Following the shooting of a 5-year-old boy Sunday night in Roxbury, the Boston City Council’s Committee on Public Safety and Criminal Justice met Tuesday night to address the issue of increased violence in Boston and to create a comprehensive plan to protect and defend Bostonians.
Monica Cannon is the organizer of the group Violence In Boston, an organization aimed at preventing violence among young people in the city. Cannon told The Daily Free Press before the meeting she thinks the roots of violence run deep.
“The unemployment and the lack of diversion programs is a problem, but there is also a social piece in this,” Cannon said. “If you are in a small house, and you work two jobs and you have five jobs, there is a social piece that shapes the issue.”
Cannon said the best way to decrease violence in Boston is by supporting and providing for families struggling to make ends meet.
“We need to ask parents what it is they need and how can we help, so that later they won’t have to bury their child,” Cannon said.
David Carabin, director of the Boston Regional Intelligence Center, opened the meeting by sharing the statistical breakdown of violence in Boston between 2015 and 2016.
“The last 10 years have been a systematic decrease in crime across most, if not all, crime categories,” Carabin said. “We have seen substantial decrease [in crime] in over the past 10 years.”
Crime in the city of Boston fell below the five-year average in all categories, Carabin said, noting a 13 percent decrease in property crime and 17 percent decrease in violent crime.
Gregory Long, superintendent of the city’s Bureau of Investigative Services, said Boston residents and police officers must work together to build a relationship and prevent crime.
“Our number one goal is to find a justice for the victims and the community,” Long said.
William Gross, superintendent-in-chief of the Boston Police Department, called on citizens to work together with the police to foster a relationship, help solve crimes and prevent future shootings.
“We can take constructive criticism and move forward to make the city the best that it can be,” Gross said. “We should make a pact to work together and not tolerate the act of violence in this community.”
Gross said the lack of cooperation between eyewitnesses, victims and Boston Police deters police from arresting the criminals.
“The only people that benefit from lack of communication between the residents and the police are the criminals,” Gross said.
Gross said eyewitnesses and victims are often afraid to talk to the police due to the possibility of violent retaliation from criminals, but officers are always ready to provide services such as constant surveillance of the victim or eyewitness’ house in these cases.
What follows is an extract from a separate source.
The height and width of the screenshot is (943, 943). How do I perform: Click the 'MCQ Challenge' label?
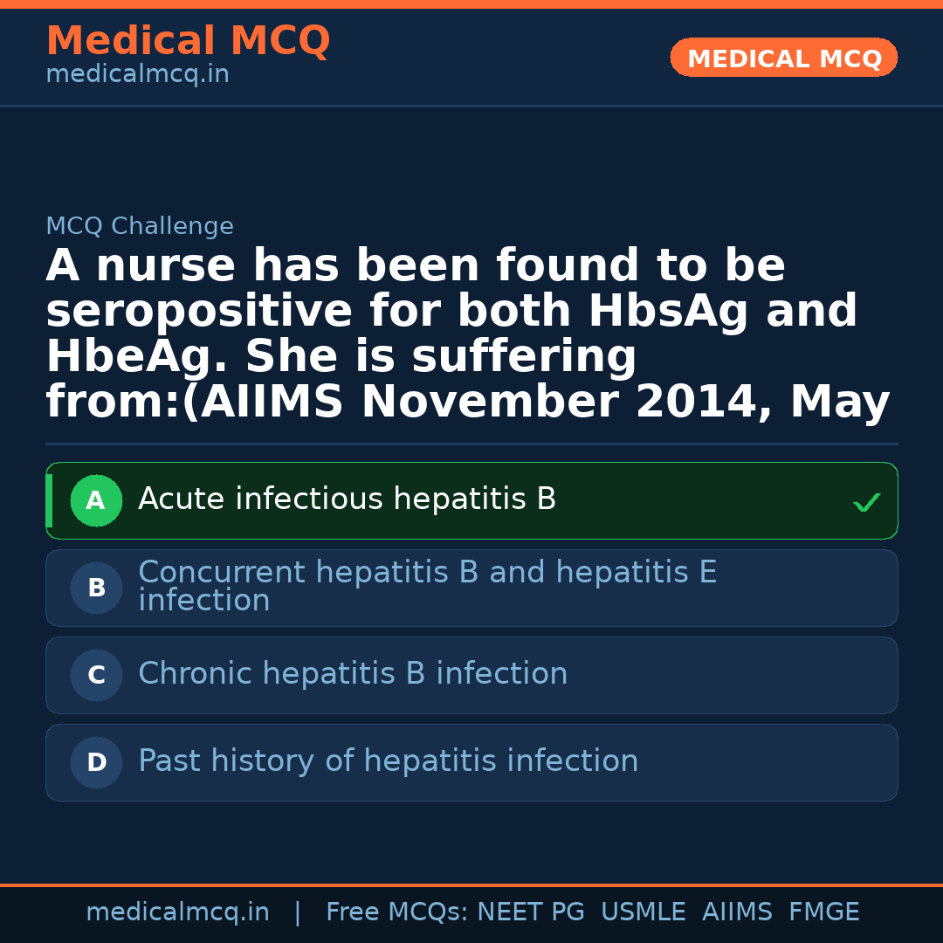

“We have worked for decades to reduce the crime,” Gross said. “But we still have work to be done.”
Several Boston residents who attended the meeting expressed their concern for violence among Boston youth.
Charmaine Arthur, 49, of Dorchester, said to reduce violence in the community, Boston officials need to reduce the use of guns and address the issue of poverty.
“When young people get in trouble [and] get arrested, we need more diversion programs that can step and support them so they don’t end up being locked up,” Arthur said. “Kids don’t only need financial, but also a mental support.”
Kilra Hylton, 44, of Dorchester, said she thinks racial discrimination is the primary cause of violence in the city.
“I feel like the police should have a better relationship and be more involved in a community and they shouldn’t think of every young black male as a gang member or somebody who is in trouble,” Hylton said.
Adrian Major, 33, of Dorchester, said kids who want to attend after-school programs that prevent violence often face transportation obstacles.
“A kid who has nothing to do on Friday night often has to take … five buses to get to [the] YMCA or other community [centers],” Major said. “Instead he will choose to stay on the street and possibly get involved with the crime … enough is enough.”